Qu’est-ce qui l’attribue comme  « mien » ?  Qu’est -ce qui fait que je pense cet autre, anonyme comme « mon » prochain ? Ne faut-il pas déjà l’aimer pour le reconnaître comme tel ? Ne faut-il pas  lui avoir reconnu une proximité avec moi pour l'appeler  « mon prochain »

On peut penser deux logiques :

-dans la première  « ce qui se ressemble s’assemble » : une proximité objective déclenche le sentiment d’appartenance (proximité objective qu’il faudra déterminer puisque le prochain n’est ni le parent ni l’ami)

-dans la seconde, autrui est mon fardeau. C’est « ma » responsabilité envers l’autre qui s’exprime dans la désignation « mon prochain » ; c’est  « mon » prochain parce que c'est « ma » responsabilité.

 
Charité romaine, Petrus Paul Rubens (1577-1640) Amsterdam, Rijksmuseum

Faut-il  « aimer »…

l'amour qui est de l'ordre du sentiment peut-il être l'objet d'un commandement ? En tant que mouvement  irrépressible, il semble bien que non. La réflexion « faut-il aimer »  serait toujours seconde et comme  impuissante,  à moins qu'il  ne faille rechercher une forme de sentiment qui puisse faire l’objet d’un commandement, d’un conseil, d’une orientation. Kant et  Lévinas distinguent  différents types d'amour dont l’un  est sans éros ( bienveillance, bienfaisance)

« Faut-il »

De quel type de devoir s'agit-il?

- Un impératif catégorique c'est-à-dire qui commande d'absolument

( chez Kant cet impératif se déduit de notre statut d'être rationnel : c’est un devoir pour tout être doué de raison  d’agir sans se contredire c'est-à-dire selon une maxime qui soit universalisable  sans contradiction. L’amour du prochain n’est qu’une formulation particulière de notre devoir de respect de l’humanité en nous-mêmes comme en tout autre)

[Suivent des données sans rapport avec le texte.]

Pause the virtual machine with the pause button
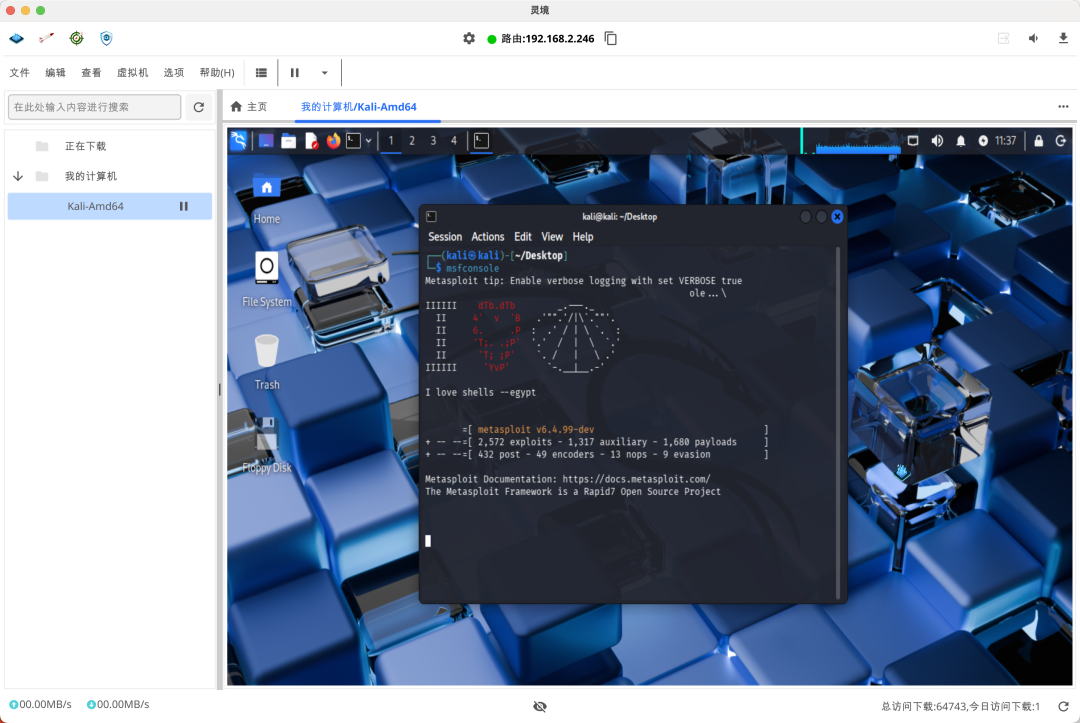The image size is (1080, 723). [295, 72]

Mais s’il faut aimer tous les hommes,  honorer la raison en chacun et se soumettre à l'impératif d'universalité,  comment trancher lorsque certaines circonstances demandent de prendre position pour les uns contre les autres ? Charles  Péguy : « les  Kantiens ont les mains propres parce qu’ils n’ont pas de mains »

-Un impératif hypothétique qui commande sous la présupposition d'une fin différente (auquel cas  « l’amour du prochain » est un moyen en vue d'autres choses… Quelques types d'intérêt, de conséquences positives attendons-nous de l'amour du prochain? Est-ce une bonne stratégie?

 

Mais on aura compris que si l’amour du prochain se déduit d'une stratégie intéressée, il sera toujours conditionnel, relatif, circonstanciel.

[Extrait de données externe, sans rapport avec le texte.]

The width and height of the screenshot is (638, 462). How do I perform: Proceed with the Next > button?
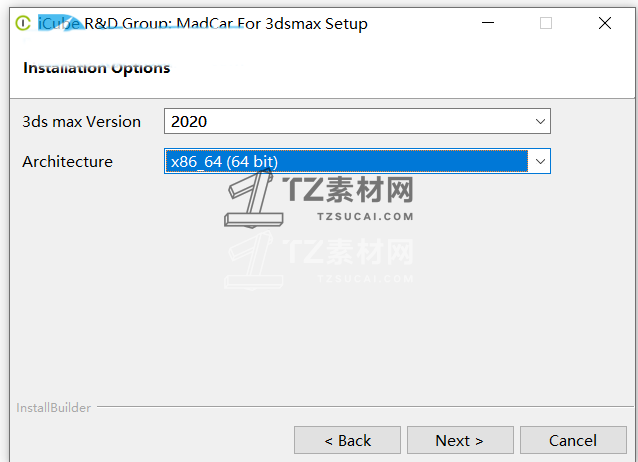tap(460, 440)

Trois têtes (1560?),  Pieter van der Heyden sur une invention de Bruegel l 'ancien (1525-1569)Dernier conseil :

Sachons entendre l'inquiétude de la formule : il y a un combat interne en celui qui s'interroge  « faut-il aimer son prochain ? »  L’idéalisme et le réalisme  font rage en lui.

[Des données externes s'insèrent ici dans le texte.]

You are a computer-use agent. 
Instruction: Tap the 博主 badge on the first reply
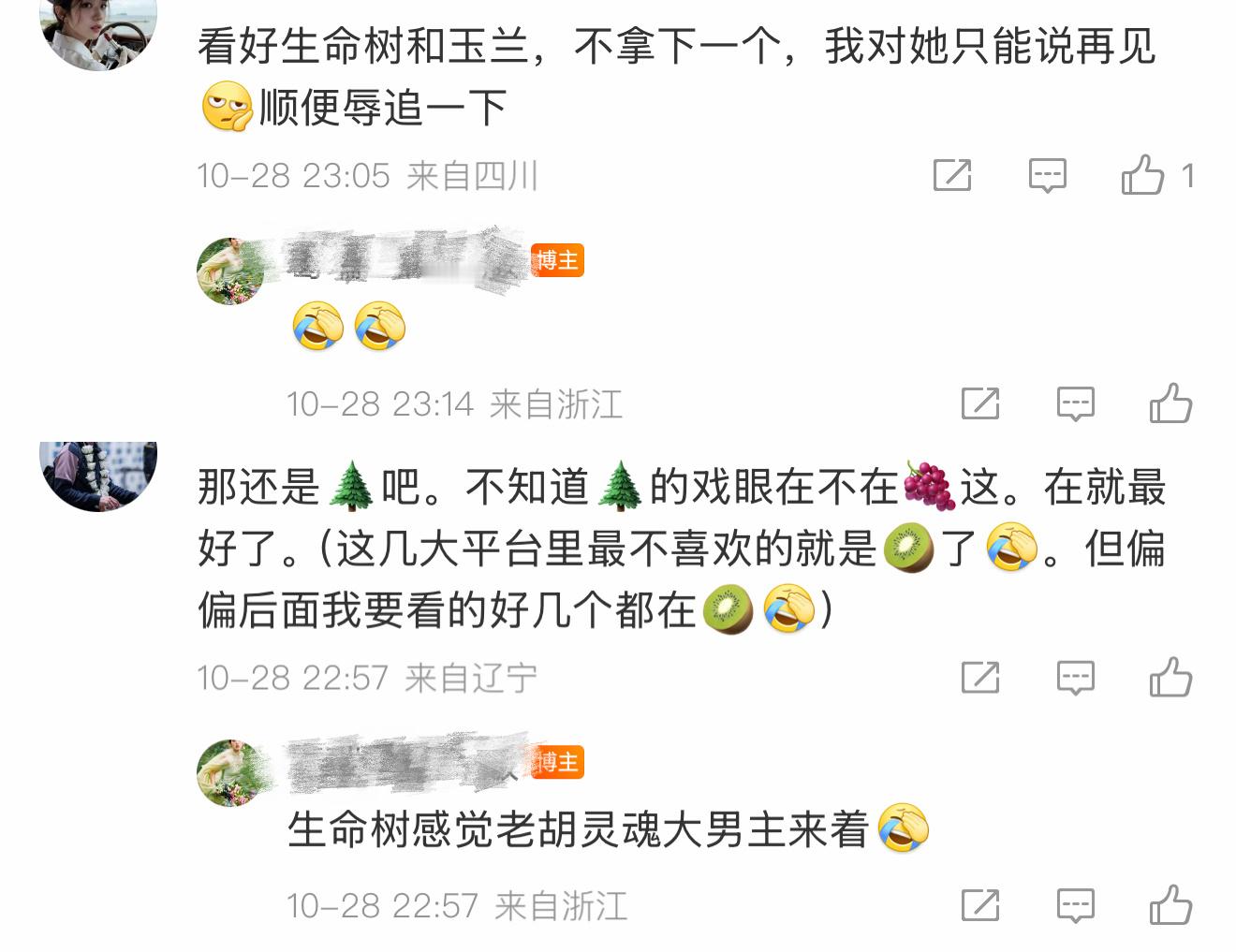click(557, 260)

 Nous oscillons toujours entre les relents de défiance  et les élans de générosité. Jamais nous  ne pouvons nous résigner à désespérer de l'autre parce qu'en tant qu'être social chacun a besoin des autres ( besoin d’aimé et d’être aimé, d’être reconnu).  Mais jamais nous  ne pouvons oublier absolument nos réserves et notre défiance puisque chacun de nous est aussi essentiellement un être attaché à sa propre conservation et à celle de ses proches.